Lord Roberts of Conwy

My Lords, I am grateful to the noble and learned Lord for his comments. I am grateful in particular to my noble friend Lady Young and to the noble Lord, Lord Thomas of Gresford, for their support.

It seems curious that regulations may make provisions for requiring persons to provide the commissioner with information or requiring persons who hold, or are accountable for, information to provide the commissioner with explanations or other assistance, but that there is no provision for regulations which would enable the commissioner to check things out on the ground for himself.

I listened carefully to what the noble and learned Lord said about rights of access and one must balance that as a fact of life against the power of the commissioner to request visits should be feel them to be advisable or necessary.

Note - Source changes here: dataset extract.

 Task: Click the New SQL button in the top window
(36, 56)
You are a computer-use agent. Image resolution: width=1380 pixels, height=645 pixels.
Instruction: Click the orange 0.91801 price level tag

I am not altogether satisfied with the present position, but I do not intend to seek the opinion of the House on this matter.

I want to express my regret. Without wanting to go into previous arguments which we expressed in a more general context in Committee, in my opinion the commissioner and the Assembly will before long come to us complaining of the absence of this power. I beg leave to withdraw the amendment.

Amendment, by leave, withdrawn.

Clause 5 [Further functions of the Commissioner]:

Lord Williams of Mostyn moved Amendment No. 7: Page 5, line 36, at end insert— (b) after that subsection insert— (1A) The proceedings which may be prescribed by virtue of subsection (1)(b) are proceedings relating to—

  1. (a) the exercise or proposed exercise of a function as mentioned in section 72B(1);
  2. (b) the provision of services as mentioned in section 78(1)(b) or (c)."; and.
after subsection (5) insert— (5A) The references in subsections (4) and (5) to functions of the Commissioner do not include a reference to his power to consider and make representations by virtue of section 75A(1).".

On Question, amendment agreed to.

The Schedule [Persons and arrangements subject to review]

Lord Williams of Mostyn moved Amendment No. 8: Page 7, line 7, leave out "or county borough" and insert ", county borough council or community".

On Question, amendment agreed to.

Then, Standing Order No. 46 having been suspended (pursuant to Resolution of this day), Bill read a third time, and passed, and returned to the Commons with amendments.